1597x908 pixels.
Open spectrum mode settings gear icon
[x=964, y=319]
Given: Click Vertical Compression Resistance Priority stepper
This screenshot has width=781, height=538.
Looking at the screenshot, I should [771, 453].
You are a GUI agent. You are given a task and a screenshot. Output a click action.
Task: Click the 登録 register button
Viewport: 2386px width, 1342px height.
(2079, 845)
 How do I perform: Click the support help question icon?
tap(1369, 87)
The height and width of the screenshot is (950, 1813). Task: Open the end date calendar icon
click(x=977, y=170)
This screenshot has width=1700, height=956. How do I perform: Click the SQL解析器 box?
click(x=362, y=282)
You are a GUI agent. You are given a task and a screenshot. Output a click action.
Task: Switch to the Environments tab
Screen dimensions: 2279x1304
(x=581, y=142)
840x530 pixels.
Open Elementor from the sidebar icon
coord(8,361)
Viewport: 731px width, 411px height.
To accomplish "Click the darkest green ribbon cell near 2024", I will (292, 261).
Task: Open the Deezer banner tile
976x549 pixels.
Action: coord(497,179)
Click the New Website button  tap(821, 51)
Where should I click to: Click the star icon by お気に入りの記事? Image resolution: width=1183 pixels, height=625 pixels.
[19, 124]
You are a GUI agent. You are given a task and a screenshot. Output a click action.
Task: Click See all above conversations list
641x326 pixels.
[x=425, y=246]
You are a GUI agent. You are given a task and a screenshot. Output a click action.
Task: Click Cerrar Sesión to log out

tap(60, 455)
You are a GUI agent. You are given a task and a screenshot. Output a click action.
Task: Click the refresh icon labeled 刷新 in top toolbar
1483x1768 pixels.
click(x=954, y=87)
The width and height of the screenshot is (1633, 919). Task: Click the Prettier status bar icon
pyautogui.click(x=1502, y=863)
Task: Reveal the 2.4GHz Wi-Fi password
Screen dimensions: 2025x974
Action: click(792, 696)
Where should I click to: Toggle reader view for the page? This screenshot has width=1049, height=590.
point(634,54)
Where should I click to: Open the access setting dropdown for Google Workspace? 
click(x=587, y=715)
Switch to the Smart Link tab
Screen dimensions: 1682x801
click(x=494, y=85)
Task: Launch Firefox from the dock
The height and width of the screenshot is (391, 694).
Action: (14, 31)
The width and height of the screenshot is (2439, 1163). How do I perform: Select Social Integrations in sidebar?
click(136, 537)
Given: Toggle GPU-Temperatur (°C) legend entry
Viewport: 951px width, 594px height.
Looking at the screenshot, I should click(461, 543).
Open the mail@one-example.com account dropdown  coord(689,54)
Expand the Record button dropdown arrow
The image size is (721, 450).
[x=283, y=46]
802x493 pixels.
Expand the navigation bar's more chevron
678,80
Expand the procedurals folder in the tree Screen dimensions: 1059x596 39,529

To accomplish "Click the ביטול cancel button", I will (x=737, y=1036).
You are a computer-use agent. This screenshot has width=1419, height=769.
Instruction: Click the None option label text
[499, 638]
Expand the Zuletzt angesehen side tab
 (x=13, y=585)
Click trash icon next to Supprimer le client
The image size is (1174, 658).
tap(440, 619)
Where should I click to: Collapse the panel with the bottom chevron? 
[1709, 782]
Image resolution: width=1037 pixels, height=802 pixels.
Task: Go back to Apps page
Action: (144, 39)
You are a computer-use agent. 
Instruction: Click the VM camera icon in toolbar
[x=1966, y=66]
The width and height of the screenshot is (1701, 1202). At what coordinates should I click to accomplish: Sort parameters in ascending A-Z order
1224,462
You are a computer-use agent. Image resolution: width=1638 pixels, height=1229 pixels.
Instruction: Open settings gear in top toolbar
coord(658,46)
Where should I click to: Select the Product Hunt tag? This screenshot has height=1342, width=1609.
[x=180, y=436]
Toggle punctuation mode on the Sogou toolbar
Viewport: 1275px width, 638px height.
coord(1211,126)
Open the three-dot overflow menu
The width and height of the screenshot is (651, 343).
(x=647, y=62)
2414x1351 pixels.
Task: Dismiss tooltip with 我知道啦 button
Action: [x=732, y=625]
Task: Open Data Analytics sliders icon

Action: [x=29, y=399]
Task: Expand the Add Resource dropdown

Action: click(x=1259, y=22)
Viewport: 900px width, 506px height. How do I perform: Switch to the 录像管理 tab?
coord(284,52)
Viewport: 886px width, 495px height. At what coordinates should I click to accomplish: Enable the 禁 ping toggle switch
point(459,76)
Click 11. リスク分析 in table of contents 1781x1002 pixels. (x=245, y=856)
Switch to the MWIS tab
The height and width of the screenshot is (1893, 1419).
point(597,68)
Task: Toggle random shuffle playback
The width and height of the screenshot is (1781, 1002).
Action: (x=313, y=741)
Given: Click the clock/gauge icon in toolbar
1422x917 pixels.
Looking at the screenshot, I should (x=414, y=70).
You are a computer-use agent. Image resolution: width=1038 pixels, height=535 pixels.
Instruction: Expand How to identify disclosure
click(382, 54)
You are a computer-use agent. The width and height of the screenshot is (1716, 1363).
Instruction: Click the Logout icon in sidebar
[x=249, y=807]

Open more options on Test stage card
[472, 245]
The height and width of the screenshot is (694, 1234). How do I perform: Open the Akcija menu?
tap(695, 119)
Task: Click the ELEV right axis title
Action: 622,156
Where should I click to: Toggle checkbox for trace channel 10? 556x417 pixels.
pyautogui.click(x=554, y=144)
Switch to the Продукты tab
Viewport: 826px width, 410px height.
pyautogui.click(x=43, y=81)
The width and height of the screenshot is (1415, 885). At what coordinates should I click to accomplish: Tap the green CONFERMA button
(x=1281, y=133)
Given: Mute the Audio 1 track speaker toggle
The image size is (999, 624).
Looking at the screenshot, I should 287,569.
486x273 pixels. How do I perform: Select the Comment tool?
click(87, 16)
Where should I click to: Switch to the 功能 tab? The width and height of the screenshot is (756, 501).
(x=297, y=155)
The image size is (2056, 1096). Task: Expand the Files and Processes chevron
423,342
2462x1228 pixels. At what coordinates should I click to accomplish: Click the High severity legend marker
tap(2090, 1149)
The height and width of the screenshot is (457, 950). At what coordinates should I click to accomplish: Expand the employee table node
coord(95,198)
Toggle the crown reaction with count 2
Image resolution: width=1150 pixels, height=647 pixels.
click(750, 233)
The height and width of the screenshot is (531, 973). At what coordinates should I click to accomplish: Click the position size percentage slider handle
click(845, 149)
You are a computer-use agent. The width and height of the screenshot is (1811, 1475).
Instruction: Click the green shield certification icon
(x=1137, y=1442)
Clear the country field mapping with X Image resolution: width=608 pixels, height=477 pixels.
______
◆ What is required ◆
An exact transcription of all the records is required.

◆ Solution ◆
1597x908 pixels.
Open spectrum mode settings gear icon
[x=964, y=319]
Given: Click Vertical Compression Resistance Priority stepper
This screenshot has width=781, height=538.
Looking at the screenshot, I should [771, 453].
You are a GUI agent. You are given a task and a screenshot. Output a click action.
Task: Click the 登録 register button
Viewport: 2386px width, 1342px height.
(2079, 845)
 How do I perform: Click the support help question icon?
tap(1369, 87)
The height and width of the screenshot is (950, 1813). Task: Open the end date calendar icon
click(x=977, y=170)
This screenshot has width=1700, height=956. How do I perform: Click the SQL解析器 box?
click(x=362, y=282)
You are a GUI agent. You are given a task and a screenshot. Output a click action.
Task: Switch to the Environments tab
Screen dimensions: 2279x1304
(x=581, y=142)
840x530 pixels.
Open Elementor from the sidebar icon
coord(8,361)
Viewport: 731px width, 411px height.
To accomplish "Click the darkest green ribbon cell near 2024", I will (292, 261).
Task: Open the Deezer banner tile
976x549 pixels.
Action: coord(497,179)
Click the New Website button  tap(821, 51)
Where should I click to: Click the star icon by お気に入りの記事? Image resolution: width=1183 pixels, height=625 pixels.
[19, 124]
You are a GUI agent. You are given a task and a screenshot. Output a click action.
Task: Click See all above conversations list
641x326 pixels.
[x=425, y=246]
You are a GUI agent. You are given a task and a screenshot. Output a click action.
Task: Click Cerrar Sesión to log out

tap(60, 455)
You are a GUI agent. You are given a task and a screenshot. Output a click action.
Task: Click the refresh icon labeled 刷新 in top toolbar
1483x1768 pixels.
click(x=954, y=87)
The width and height of the screenshot is (1633, 919). Task: Click the Prettier status bar icon
pyautogui.click(x=1502, y=863)
Task: Reveal the 2.4GHz Wi-Fi password
Screen dimensions: 2025x974
Action: click(792, 696)
Where should I click to: Toggle reader view for the page? This screenshot has width=1049, height=590.
point(634,54)
Where should I click to: Open the access setting dropdown for Google Workspace? 
click(x=587, y=715)
Switch to the Smart Link tab
Screen dimensions: 1682x801
click(x=494, y=85)
Task: Launch Firefox from the dock
The height and width of the screenshot is (391, 694).
Action: (14, 31)
The width and height of the screenshot is (2439, 1163). How do I perform: Select Social Integrations in sidebar?
click(136, 537)
Given: Toggle GPU-Temperatur (°C) legend entry
Viewport: 951px width, 594px height.
Looking at the screenshot, I should click(461, 543).
Open the mail@one-example.com account dropdown  coord(689,54)
Expand the Record button dropdown arrow
The image size is (721, 450).
[x=283, y=46]
802x493 pixels.
Expand the navigation bar's more chevron
678,80
Expand the procedurals folder in the tree Screen dimensions: 1059x596 39,529

To accomplish "Click the ביטול cancel button", I will (x=737, y=1036).
You are a computer-use agent. This screenshot has width=1419, height=769.
Instruction: Click the None option label text
[499, 638]
Expand the Zuletzt angesehen side tab
 (x=13, y=585)
Click trash icon next to Supprimer le client
The image size is (1174, 658).
tap(440, 619)
Where should I click to: Collapse the panel with the bottom chevron? 
[1709, 782]
Image resolution: width=1037 pixels, height=802 pixels.
Task: Go back to Apps page
Action: (144, 39)
You are a computer-use agent. 
Instruction: Click the VM camera icon in toolbar
[x=1966, y=66]
The width and height of the screenshot is (1701, 1202). At what coordinates should I click to accomplish: Sort parameters in ascending A-Z order
1224,462
You are a computer-use agent. Image resolution: width=1638 pixels, height=1229 pixels.
Instruction: Open settings gear in top toolbar
coord(658,46)
Where should I click to: Select the Product Hunt tag? This screenshot has height=1342, width=1609.
[x=180, y=436]
Toggle punctuation mode on the Sogou toolbar
Viewport: 1275px width, 638px height.
coord(1211,126)
Open the three-dot overflow menu
The width and height of the screenshot is (651, 343).
(x=647, y=62)
2414x1351 pixels.
Task: Dismiss tooltip with 我知道啦 button
Action: [x=732, y=625]
Task: Open Data Analytics sliders icon

Action: [x=29, y=399]
Task: Expand the Add Resource dropdown

Action: click(x=1259, y=22)
Viewport: 900px width, 506px height. How do I perform: Switch to the 录像管理 tab?
coord(284,52)
Viewport: 886px width, 495px height. At what coordinates should I click to accomplish: Enable the 禁 ping toggle switch
point(459,76)
Click 11. リスク分析 in table of contents 1781x1002 pixels. (x=245, y=856)
Switch to the MWIS tab
The height and width of the screenshot is (1893, 1419).
point(597,68)
Task: Toggle random shuffle playback
The width and height of the screenshot is (1781, 1002).
Action: (x=313, y=741)
Given: Click the clock/gauge icon in toolbar
1422x917 pixels.
Looking at the screenshot, I should (x=414, y=70).
You are a computer-use agent. Image resolution: width=1038 pixels, height=535 pixels.
Instruction: Expand How to identify disclosure
click(382, 54)
You are a computer-use agent. The width and height of the screenshot is (1716, 1363).
Instruction: Click the Logout icon in sidebar
[x=249, y=807]

Open more options on Test stage card
[472, 245]
The height and width of the screenshot is (694, 1234). How do I perform: Open the Akcija menu?
tap(695, 119)
Task: Click the ELEV right axis title
Action: 622,156
Where should I click to: Toggle checkbox for trace channel 10? 556x417 pixels.
pyautogui.click(x=554, y=144)
Switch to the Продукты tab
Viewport: 826px width, 410px height.
pyautogui.click(x=43, y=81)
The width and height of the screenshot is (1415, 885). At what coordinates should I click to accomplish: Tap the green CONFERMA button
(x=1281, y=133)
Given: Mute the Audio 1 track speaker toggle
The image size is (999, 624).
Looking at the screenshot, I should 287,569.
486x273 pixels. How do I perform: Select the Comment tool?
click(87, 16)
Where should I click to: Switch to the 功能 tab? The width and height of the screenshot is (756, 501).
(x=297, y=155)
The image size is (2056, 1096). Task: Expand the Files and Processes chevron
423,342
2462x1228 pixels. At what coordinates should I click to accomplish: Click the High severity legend marker
tap(2090, 1149)
The height and width of the screenshot is (457, 950). At what coordinates should I click to accomplish: Expand the employee table node
coord(95,198)
Toggle the crown reaction with count 2
Image resolution: width=1150 pixels, height=647 pixels.
click(750, 233)
The height and width of the screenshot is (531, 973). At what coordinates should I click to accomplish: Click the position size percentage slider handle
click(845, 149)
You are a computer-use agent. The width and height of the screenshot is (1811, 1475).
Instruction: Click the green shield certification icon
(x=1137, y=1442)
Clear the country field mapping with X Image resolution: width=608 pixels, height=477 pixels.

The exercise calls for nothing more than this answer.